As outras três áreas,
Terras Altas, Parque das Cascatas e Morro de Santo Antônio tiveram uma
amostragem muito parecida em termos qualitativos. Estes resultados
refletem o grau de preservação das áreas e a menor influência antrópica.
No condomínio Terras Altas
mesmo sendo um loteamento e um dos menores fragmentos, a diversidade de
espécies são bem expressivas e isto pode ser visto pelo fato de ser um
empreendimento novo com poucas casas, a maioria em construção e um amplo
espaço para que as aves tenham lugares para pouso e alimentação.
No Parque das Cascatas, a
quantidade de aves avistadas foi maior entre todos os fragmentos
estudados.
Em termos qualitativos a
mata do Morro de Santo Antônio é a que apresenta maior diversidade de
aves pois possui características peculiares em relação aos outros
fragmentos. Este é a maior área de estudo do projeto, o acesso ao
interior da mata pelas trilhas é mais difícil e o efeito de borda é bem
menor devido à maior distância da área urbana.
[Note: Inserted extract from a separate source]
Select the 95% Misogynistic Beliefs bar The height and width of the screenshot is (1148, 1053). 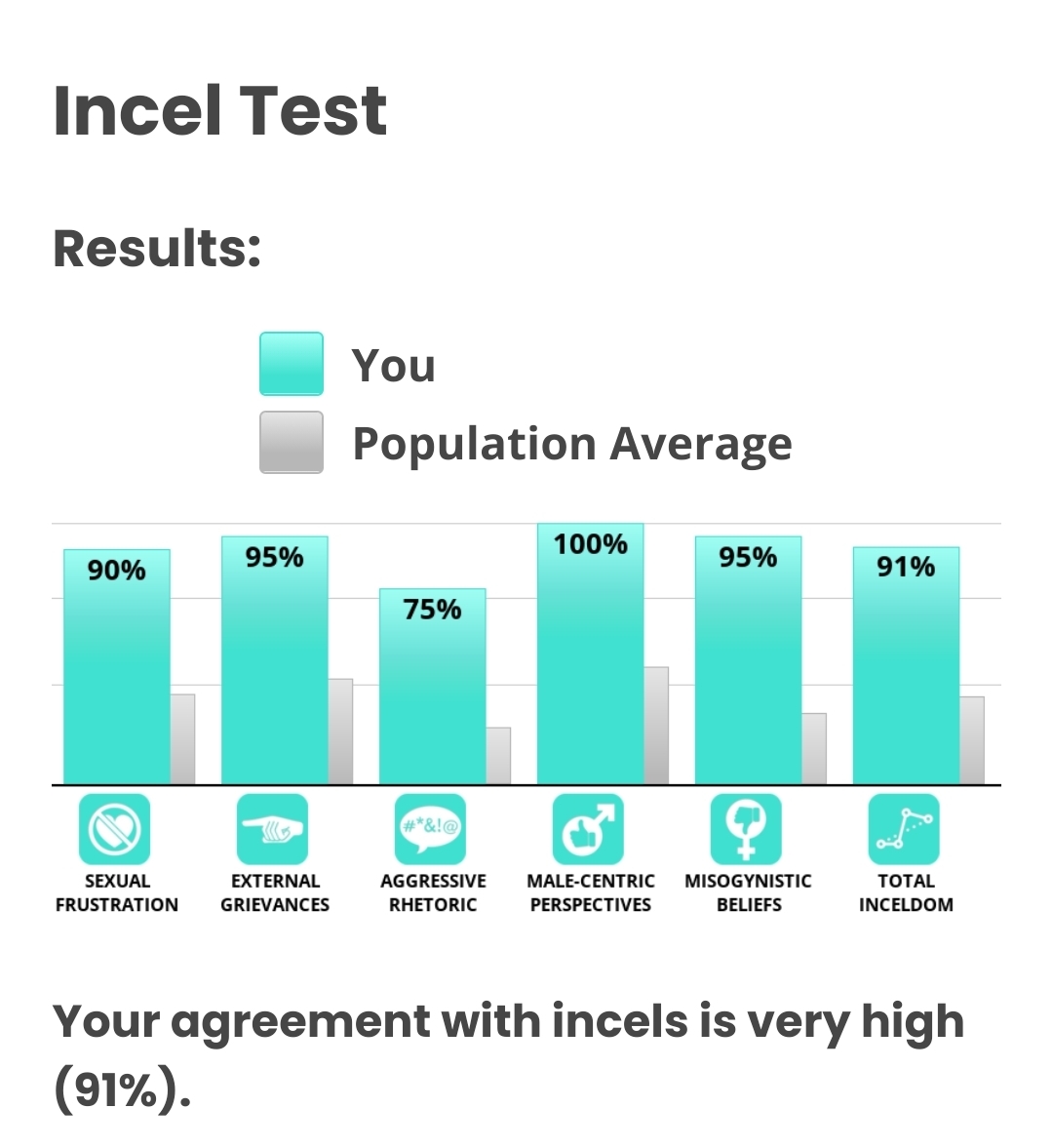point(748,660)
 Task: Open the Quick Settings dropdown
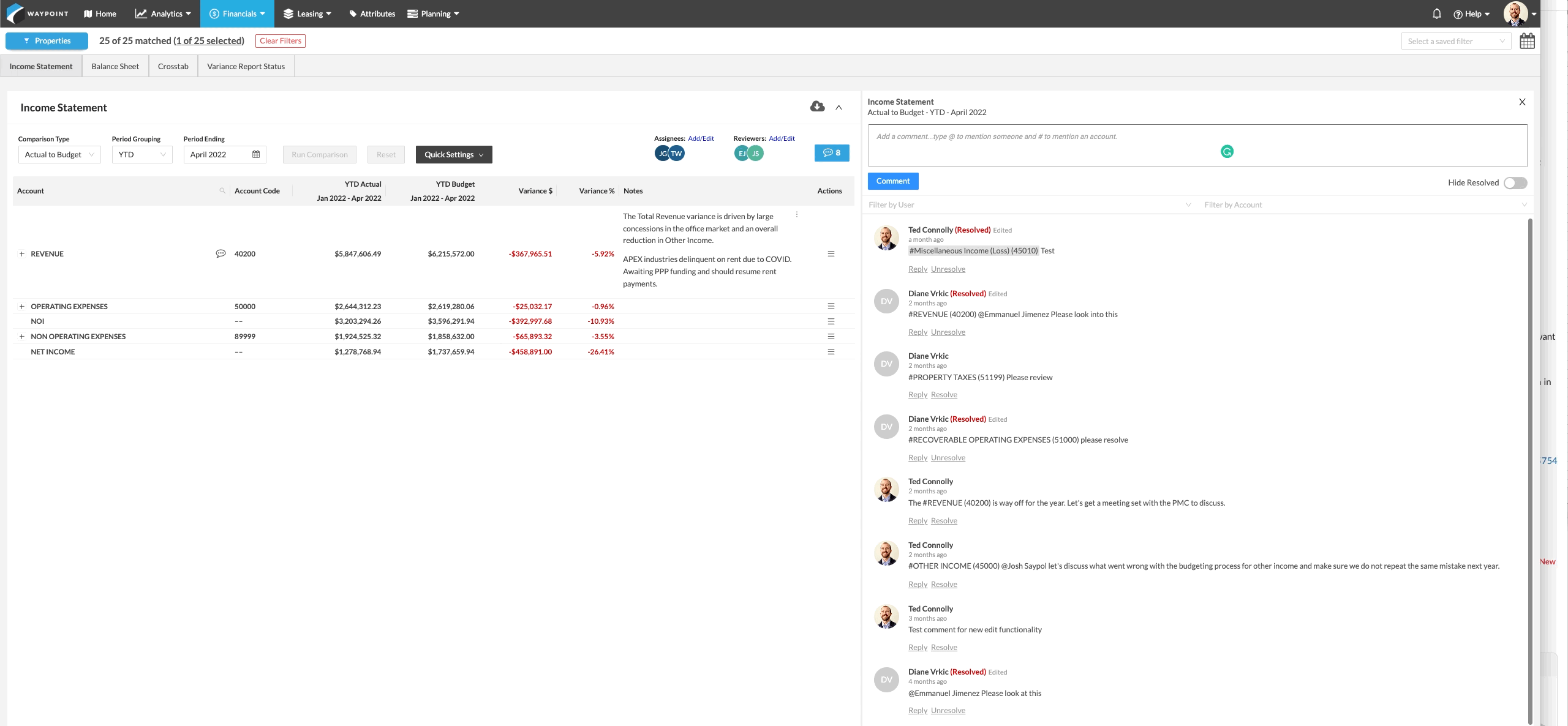pos(454,154)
Estas características do
fragmento permitem o registro de espécies mais especializadas que não
ocorrem nas outras áreas onde o efeito de borda é mais evidente, como
por exemplo, duas espécies que só são encontradas no interior de mata:
soldadinho e trinca ferro.
Os outros fragmentos
localizados dentro de condomínios e mais próximo da Rodovia Domingos
Sartori têm maior interferência sonora o que acaba por comprometer a
diversidade de aves, bem como o registro das vocalizações.
Por outro lado, alguns
estudos mostram que a diversidade de aves, está ligada mais diretamente
à estrutura da floresta do que à quantidade de espécies vegetais
existentes neste ambiente natural.
Isto vai de encontro com
as características encontradas no Morro de Santo Antônio que possui uma
estrutura bastante diversificada, formada por um dossel bastante
fechado, um sub bosque rico em termos de galhos e um extrato inferior
muito denso e com pouca luminosidade, favorecendo a presença de espécies
mais fotossensíveis e específicas de interior de mata.
Em relação às espécies
migratórias que começaram a aparecer na Bacia do Córrego da Cascata no
trimestre passado, início do verão, estas continuam sendo observadas
neste trimestre, tais como: Vireo olivaceus (Juruviáva), Tyrannus savana
(tesourinha), Myiodynastes maculatus (bem ti vi rajado), Chaetura
meridionalis (andorinhão temporal), Stelgidopteryx ruficollis (andorinha
serradora), Empidonomus varius (peitica), Progne chalybea (andorinha
doméstica grande).
O processo de migração é
um fenômeno voluntário e intencional que ocorre periodicamente, com o
objetivo de encontrar alimento e boas condições meteorológicas.
Os fatores fisiológicos
responsáveis por este deslocamento ainda merecem estudos, mas em algumas
aves observa-se o aumento nos níveis hormonais, ganho de peso e
crescimento corpóreo. Essas alterações podem ser induzidas por
modificações externas como variação do número de horas do dia, a
escassez de alimentos ou das modificações climáticas.
Tendo em vista os
resultados obtidos, a quantidade de espécies registradas durante o ano
tem uma representatividade muito importante para a Avifauna do Estado de
São Paulo, pois levantamentos realizados em fragmentos de mata maiores e
mais preservados muitas vezes não têm a mesma diversidade de espécies
encontradas na Bacia do Córrego da Cascata.
Diante disso, ao final
deste projeto, podemos sugerir que o Córrego da Cascata tenha uma
atenção maior por parte dos moradores e principalmente do Poder Público,
e que medidas conservacionistas mais eficientes, tais como fiscalização
mais efetiva contra o fogo e caçadores clandestinos; interrupção de
qualquer atividade de derrubada de vegetação e, finalmente um programa
de recuperação da vegetação com espécies nativas, incluindo a formação
de corredores de vegetação entre os fragmentos sejam realmente
realizadas para preservar este rico ambiente ribeirinho.

A graciosa
e irrequieta Corruíra, Troglodites musculus,
alimenta-se de pequenos frutos, sementes e insetos.